Panel OKs Harbor East design

Legg project clears preliminary hurdle

April 13, 2007|By Lorraine Mirabella | Lorraine Mirabella,Sun reporter

Plans for a new skyscraper for money manager Legg Mason and a Four Seasons Hotel and condos in Baltimore's Harbor East community passed one of the first hurdles yesterday, getting preliminary design approval from a city panel.

That approval clears the way for the $600 million complex to go before the City Council for review, but still leaves a host of design issues to be resolved.

Mayor Sheila Dixon is reportedly mulling a financial assistance package recommended by the city's economic development agency, which Harbor East's developer says is necessary for the project to move forward.

In February, Legg Mason Inc. signed a 15-year agreement to lease up to 400,000 square feet in a 24-story waterfront office tower to be built alongside a Four Seasons by H&S Properties Development Corp.

H&S Properties has been transforming the former industrial site east of the Inner Harbor into a mixed-use, urban neighborhood of apartments, condominiums, offices, hotels, shops and restaurants.

Members of the city's Urban Design and Architecture Review Panel granted approval of the preliminary design, but said the developer needed to think more creatively about creating signature buildings and making the most of public space in the waterfront community.

"I feel like we've trying to achieve signature buildings without a signature public space," said Mark Cameron, one of the panelists. "More could be and should be done with the public space."

Plans presented to the panel yesterday show two glass towers with brick and glass podiums, with a waterfront promenade wrapping around both and outdoor areas for restaurant seating. A 1,200-car parking garage would be built underground.

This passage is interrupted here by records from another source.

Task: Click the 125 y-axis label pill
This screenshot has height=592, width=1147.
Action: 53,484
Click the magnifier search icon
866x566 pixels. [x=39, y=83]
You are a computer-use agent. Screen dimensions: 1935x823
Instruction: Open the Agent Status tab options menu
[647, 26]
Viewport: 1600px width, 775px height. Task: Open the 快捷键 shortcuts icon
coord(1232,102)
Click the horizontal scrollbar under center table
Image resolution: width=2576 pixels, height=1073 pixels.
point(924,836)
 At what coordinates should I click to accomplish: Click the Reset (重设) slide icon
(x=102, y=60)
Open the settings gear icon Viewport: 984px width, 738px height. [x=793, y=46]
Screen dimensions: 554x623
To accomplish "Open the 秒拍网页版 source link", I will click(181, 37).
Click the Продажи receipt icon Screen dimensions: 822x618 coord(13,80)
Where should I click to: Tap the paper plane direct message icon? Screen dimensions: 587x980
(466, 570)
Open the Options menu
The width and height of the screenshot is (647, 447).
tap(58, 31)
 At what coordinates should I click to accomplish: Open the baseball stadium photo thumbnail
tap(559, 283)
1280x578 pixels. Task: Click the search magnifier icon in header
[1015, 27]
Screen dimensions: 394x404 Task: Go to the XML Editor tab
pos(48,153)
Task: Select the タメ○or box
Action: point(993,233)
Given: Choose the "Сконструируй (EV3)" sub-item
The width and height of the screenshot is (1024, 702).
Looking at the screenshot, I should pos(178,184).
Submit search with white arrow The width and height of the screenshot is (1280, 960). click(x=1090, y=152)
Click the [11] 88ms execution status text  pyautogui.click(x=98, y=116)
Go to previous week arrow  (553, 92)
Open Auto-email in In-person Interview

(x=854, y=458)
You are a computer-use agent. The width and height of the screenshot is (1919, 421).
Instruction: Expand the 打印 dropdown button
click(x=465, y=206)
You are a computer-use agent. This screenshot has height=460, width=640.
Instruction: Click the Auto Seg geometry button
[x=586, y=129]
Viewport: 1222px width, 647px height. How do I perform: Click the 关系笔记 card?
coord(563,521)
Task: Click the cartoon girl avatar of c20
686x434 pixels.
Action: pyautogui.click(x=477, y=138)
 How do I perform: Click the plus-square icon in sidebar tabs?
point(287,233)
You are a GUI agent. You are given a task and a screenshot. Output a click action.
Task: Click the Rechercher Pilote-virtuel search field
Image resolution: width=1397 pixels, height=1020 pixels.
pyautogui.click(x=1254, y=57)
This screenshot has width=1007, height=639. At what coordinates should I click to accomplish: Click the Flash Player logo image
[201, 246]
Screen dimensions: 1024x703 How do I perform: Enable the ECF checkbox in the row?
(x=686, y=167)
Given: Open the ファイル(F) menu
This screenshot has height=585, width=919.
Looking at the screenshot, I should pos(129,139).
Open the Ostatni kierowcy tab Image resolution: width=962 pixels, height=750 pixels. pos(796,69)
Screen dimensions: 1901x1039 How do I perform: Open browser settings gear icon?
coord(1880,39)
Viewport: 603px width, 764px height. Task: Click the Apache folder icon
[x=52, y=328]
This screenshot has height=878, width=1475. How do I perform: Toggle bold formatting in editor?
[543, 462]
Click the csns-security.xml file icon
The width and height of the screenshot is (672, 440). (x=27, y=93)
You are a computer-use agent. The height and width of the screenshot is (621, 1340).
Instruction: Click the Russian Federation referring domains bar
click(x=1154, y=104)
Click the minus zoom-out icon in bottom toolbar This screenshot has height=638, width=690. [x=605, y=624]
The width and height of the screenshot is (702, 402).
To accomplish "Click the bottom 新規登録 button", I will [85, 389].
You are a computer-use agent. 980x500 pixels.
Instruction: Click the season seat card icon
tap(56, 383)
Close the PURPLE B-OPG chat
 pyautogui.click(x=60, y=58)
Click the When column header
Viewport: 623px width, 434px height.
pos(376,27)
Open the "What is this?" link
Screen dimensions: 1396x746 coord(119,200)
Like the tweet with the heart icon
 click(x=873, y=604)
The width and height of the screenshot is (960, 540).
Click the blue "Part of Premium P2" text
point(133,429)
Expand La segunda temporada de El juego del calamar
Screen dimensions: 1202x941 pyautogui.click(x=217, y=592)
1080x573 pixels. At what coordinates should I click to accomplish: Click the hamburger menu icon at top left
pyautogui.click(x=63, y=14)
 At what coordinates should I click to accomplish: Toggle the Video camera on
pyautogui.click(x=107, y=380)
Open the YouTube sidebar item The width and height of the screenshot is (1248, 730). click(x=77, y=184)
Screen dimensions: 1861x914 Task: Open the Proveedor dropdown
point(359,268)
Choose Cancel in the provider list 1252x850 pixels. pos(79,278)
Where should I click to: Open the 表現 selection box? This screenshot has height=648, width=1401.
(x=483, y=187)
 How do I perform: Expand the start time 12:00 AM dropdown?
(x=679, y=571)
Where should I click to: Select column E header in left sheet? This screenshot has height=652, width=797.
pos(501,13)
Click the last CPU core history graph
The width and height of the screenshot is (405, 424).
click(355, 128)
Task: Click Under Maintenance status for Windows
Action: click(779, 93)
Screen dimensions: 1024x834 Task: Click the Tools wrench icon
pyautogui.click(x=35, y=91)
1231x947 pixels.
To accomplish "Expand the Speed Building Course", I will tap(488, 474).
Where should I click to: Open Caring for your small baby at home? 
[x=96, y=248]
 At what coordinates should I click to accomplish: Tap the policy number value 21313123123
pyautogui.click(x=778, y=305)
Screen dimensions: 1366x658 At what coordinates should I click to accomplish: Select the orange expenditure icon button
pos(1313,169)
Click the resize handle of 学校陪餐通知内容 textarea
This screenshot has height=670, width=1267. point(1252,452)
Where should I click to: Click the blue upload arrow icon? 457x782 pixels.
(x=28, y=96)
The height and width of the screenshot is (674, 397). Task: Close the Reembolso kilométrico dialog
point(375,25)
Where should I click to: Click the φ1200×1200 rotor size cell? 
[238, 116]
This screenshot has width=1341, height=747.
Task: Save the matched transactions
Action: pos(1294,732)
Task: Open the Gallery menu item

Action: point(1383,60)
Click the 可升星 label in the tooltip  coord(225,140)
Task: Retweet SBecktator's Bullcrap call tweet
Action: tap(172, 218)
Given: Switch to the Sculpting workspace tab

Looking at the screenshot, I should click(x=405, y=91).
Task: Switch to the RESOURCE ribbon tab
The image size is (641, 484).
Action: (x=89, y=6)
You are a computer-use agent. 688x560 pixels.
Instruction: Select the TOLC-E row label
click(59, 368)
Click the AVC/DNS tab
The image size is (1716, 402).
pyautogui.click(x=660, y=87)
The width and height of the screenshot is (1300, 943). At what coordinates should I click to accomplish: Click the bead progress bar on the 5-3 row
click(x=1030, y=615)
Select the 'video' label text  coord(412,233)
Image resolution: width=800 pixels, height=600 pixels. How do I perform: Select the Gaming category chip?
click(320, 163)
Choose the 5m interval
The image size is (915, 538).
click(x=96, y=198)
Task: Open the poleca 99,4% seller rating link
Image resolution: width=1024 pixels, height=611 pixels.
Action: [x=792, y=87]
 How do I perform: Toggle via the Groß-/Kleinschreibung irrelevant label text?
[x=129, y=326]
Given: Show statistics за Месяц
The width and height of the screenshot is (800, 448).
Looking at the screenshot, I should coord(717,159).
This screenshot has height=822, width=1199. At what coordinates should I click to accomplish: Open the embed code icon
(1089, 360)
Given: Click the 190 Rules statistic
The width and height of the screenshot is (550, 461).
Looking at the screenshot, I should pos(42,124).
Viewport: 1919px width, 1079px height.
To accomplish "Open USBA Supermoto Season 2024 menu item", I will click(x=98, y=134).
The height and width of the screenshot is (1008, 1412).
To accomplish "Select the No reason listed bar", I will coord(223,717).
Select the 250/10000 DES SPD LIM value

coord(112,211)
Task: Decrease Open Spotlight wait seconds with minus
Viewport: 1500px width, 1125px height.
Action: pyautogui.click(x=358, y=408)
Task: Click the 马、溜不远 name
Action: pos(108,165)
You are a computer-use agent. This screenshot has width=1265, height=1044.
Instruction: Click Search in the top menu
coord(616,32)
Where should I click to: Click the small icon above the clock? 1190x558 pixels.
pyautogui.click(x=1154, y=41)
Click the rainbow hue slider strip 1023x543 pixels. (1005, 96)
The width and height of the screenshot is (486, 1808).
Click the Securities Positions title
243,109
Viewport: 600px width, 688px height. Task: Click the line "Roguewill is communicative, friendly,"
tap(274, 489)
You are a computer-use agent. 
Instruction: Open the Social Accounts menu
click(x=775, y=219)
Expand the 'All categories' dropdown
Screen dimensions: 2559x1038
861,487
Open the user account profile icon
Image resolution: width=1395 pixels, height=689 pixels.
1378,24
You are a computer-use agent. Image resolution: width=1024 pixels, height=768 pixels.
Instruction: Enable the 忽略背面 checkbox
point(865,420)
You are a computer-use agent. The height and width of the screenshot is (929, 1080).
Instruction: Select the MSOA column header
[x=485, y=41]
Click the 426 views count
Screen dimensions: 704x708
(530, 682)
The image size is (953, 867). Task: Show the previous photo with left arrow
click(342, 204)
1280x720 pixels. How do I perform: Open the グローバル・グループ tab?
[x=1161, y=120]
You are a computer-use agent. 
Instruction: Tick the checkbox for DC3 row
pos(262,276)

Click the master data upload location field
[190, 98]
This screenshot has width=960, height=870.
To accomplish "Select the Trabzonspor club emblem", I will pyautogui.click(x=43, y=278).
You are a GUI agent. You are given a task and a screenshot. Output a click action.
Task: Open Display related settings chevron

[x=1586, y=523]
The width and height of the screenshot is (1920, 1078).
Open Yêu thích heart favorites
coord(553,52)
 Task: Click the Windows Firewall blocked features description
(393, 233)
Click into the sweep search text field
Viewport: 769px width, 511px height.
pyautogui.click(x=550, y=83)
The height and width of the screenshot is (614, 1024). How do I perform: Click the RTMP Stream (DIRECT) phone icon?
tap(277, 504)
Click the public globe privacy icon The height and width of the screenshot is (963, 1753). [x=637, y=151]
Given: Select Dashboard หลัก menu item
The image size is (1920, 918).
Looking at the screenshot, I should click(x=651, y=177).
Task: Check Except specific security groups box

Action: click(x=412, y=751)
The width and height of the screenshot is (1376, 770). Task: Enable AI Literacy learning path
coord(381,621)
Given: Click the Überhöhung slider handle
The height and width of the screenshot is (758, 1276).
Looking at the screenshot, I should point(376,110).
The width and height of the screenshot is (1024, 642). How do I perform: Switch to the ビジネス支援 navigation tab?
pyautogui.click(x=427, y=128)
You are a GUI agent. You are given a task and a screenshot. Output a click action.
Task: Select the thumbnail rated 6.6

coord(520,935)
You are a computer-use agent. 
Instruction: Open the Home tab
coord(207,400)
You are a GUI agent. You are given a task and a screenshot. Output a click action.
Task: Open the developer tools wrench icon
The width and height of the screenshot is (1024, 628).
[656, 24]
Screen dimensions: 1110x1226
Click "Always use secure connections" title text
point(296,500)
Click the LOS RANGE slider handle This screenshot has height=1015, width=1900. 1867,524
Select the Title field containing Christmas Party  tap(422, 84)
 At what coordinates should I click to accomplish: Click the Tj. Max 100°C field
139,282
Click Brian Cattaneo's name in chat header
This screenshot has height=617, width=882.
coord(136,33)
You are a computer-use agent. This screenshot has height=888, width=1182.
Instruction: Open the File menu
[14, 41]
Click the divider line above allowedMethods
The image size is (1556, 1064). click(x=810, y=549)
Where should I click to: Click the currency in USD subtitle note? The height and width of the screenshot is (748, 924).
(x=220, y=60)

"I still feel like the towers should not be twins," said Deborah K. Dietsch, a panel member. "The hotel could have more of a residential feeling. There is a disconnect between the towers and the base. The most disturbing part of the project is the loss of public domain. You've really privatized the promenade," by reserving large chunks for use by restaurants.

The developer had always planned the twin towers as part of the Four Seasons complex, but had originally intended one for the hotel and a second for condos.

Since signing up Legg Mason, the developer has revised those plans, with one tower containing a 240-room hotel topped by a limited number of luxury condos and the second tower to be designed specifically for the Legg Mason headquarters. Legg expects to move nearly all of its roughly 1,000 Baltimore-area employees to the new building by 2009, leaving its signature Light Street skyscraper at 100 Light St., the tallest building in the city at 529 feet. Speculation had swirled early this year that Legg could leave downtown, fueled in part by a change to Legg's corporate bylaws recently to delete a requirement that its headquarters be located in Baltimore.

The city's economic development agent, Baltimore Development Corp., had a long, closed-door meeting about the company, BDC President M.J. "Jay" Brodie had confirmed.

After signing the lease with Legg Mason, the Harbor East developer requested financial assistance from the city, Michael S. Beatty, president of H&S Properties, said yesterday. Beatty would not discuss how much or what type of financial help H&S Properties was seeking, but said the developer has typically made such requests in its projects at Harbor East.

Beatty said the package would be key to moving forward with the Legg Mason tower because of the high cost of office tower infrastructure that was not already in place, as it is in many cities that are trying to lure company headquarters and other major employers.

Without help from the city that allows H&S to proceed with the costly project, "Legg Mason will end up somewhere else," Beatty said. "A tenant like that gets wooed all over the place."

A Legg Mason spokeswoman said the company had not been involved in seeking a financial package. "It has nothing to do with us," said Mary Athridge, the spokeswoman. "We got a deal that we thought was good for employees and good for shareholders and we're happy with it."

"We'd always been committed to staying in downtown Baltimore," she said. "This was a great opportunity, and we had to take advantage of it."

A spokesman for the mayor said Brodie met with Dixon to outline the BDC's recommendation for financial assistance but that she had set no timeline for making a decision on whether to accept that recommendation and send it to the city's spending board for approval.